09.03.2021 Interessa-me particularmente a meritocracia (parte um)

 

I

Também eu, em tempos, acreditei na meritocracia. Nascido da classe média universitária em terras do cavaquistão, embriagado pelo exemplo fui acreditando que, ao contrário do crime, o esforço compensava. Eram bons os tempos. A televisão americanizada ainda dominava a narrativa de um mundo em progresso, onde o caminho era sempre para a frente. Em estilo miss mundo, entendíamos que a paz e a fome podiam ser civilizadas através da educação e dos bons costumes renovados pela democracia. Mas os anos 90, soubemos depois, já não permitiram cumprir a tão bem ilustrada ideia do elevador social. Afinal, era outra-vez o crime que compensava.

II

Excepções à regra tornaram-se ícone. De vez em quando, um self-made man (normalmente um homem) aparecia qual cliché do nada-ao-topo para nos mostrar que a custo, o mérito (a par do crime) seria compensado. Demorou-se até se perceber. Culpou-se primeiro a radicalização religiosa de barbas longas, depois a alta finança narcisista, por fim um furão-texugo (soube-se hoje que talvez a dupla morcego/pangolim seja absolvida). Mas a culpa que, como dizem as boas línguas, aprecia o seu celibato, já vinha de trás: dos confins da civilização. Nunca poderá haver afinal, tal coisa como o mérito.

III

Verifico uma outra coisa neste mundo. Não são os mais rápidos que ganham a corrida nem os mais fortes os que ganham a guerra; não são os sábios os que têm pão nem os entendidos os que têm riqueza; nem os instruídos são os mais estimados. Tudo vai da sorte que eles têm.” (Qohelet, 9:11)

IV

Por cá, temos assistido recentemente a um lento cavalgar de uma renovação em marcha ao credo meritocrático.
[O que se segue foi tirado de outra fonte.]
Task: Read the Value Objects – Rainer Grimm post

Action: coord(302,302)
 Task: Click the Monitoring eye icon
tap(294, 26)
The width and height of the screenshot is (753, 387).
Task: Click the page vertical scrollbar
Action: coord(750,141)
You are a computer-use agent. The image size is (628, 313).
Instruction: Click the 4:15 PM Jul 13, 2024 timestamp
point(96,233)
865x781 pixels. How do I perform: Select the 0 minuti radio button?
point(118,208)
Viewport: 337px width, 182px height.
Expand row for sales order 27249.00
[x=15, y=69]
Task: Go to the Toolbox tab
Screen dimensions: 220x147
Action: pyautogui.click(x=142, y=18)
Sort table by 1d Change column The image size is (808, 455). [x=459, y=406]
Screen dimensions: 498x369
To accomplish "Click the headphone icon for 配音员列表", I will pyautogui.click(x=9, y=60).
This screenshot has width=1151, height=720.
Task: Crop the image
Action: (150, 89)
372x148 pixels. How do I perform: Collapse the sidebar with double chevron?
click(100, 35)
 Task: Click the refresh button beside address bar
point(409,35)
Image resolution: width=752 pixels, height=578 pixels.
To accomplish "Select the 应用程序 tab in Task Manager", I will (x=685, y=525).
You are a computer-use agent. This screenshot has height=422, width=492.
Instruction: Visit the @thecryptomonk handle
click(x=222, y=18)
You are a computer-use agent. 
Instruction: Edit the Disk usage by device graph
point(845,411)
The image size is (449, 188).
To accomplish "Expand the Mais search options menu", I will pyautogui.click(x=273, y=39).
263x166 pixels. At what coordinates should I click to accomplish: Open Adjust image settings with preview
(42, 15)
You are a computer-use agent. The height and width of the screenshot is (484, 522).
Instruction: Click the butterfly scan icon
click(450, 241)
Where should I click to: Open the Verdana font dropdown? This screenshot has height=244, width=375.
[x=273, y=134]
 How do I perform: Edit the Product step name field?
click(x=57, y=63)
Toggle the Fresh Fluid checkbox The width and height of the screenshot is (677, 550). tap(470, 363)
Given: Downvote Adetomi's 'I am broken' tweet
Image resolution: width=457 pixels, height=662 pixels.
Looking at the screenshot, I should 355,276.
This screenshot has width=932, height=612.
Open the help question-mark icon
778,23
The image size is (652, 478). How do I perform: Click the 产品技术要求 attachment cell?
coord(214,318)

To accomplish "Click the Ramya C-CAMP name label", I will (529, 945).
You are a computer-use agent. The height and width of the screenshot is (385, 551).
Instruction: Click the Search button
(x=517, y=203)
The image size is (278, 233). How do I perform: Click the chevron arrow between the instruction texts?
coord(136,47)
Nascidos, como eu, nos restos das utopias do Estado Social, um grupo de fiéis pensam-se aqui caídos, puros e virginais, sem passado, numa desimpedida folha em branco, capazes de edificar um futuro talhado pela crença única na virtude do vencedor. Poucas linhas nos restam para a argumentação - ou não me interessasse a mim, particularmente, por método, nunca passar da folha e meia – mas estes nossos camaradas, iludidos por uma justiça de mercado, ungidos de libertinismo egocêntrico e prontos a coçar as costas do outro, desde que, claro! o outro também coce as nossas, não são afinal nossos inimigos, mas nossos aliados. Ora aqui está uma surpresa! Lá iremos numa próxima página e meia, que esta já vai longa.

V

Pena que, apesar da ilustre utopia, os novos meritocratas, arautos da vantagem virtuosa, viajam (e coçam) ainda às costas da velha e desigual tradição das origens, dos poderes e dos hábitos. Mas, curiosamente, fazem-no através de uma fresca e arguta comunicação de ideologia vaguardista que, de forma programada ou não, apenas se mantém propor, as costumeiras eternas desigualdades.

VI

Claro que tudo vai da vida que se leva e da sorte que se conseguiu. Da minha parte, deixei-me de meritocracias num longo processo de percepção que o nosso esforço (e a nossa vontade) por mais virtuoso que se apresentasse ia irremediavelmente sempre bater à mesma e constante barreira. Mas isso foi a sorte. Há maneiras bem mais desumanas de se descobrir os desencantos do mundo. A sorte fez-me nascer baixo (mas perfeitinho), europeu, de classe média, nas ilusões de uma democracia social onde a frequência da biblioteca detinha o QRcode certo para a livre passagem do sucesso. Já outros, não se podem armar de tanta sorte. E outros ainda, que superarando a sua sorte, são agora reaproveitados como ícones para a meritocracia, mantendo viva a esperança: o esforço (de quando-em-quando, com estrelinha, padrinhos e coçadores de costas, até) compensa. Eis o mérito.

VII

Ou então os do mérito até estavam certos. A educação é tudo. Só os objectivos (e as definições de vitória) é que mudaram, ao sabor da sorte.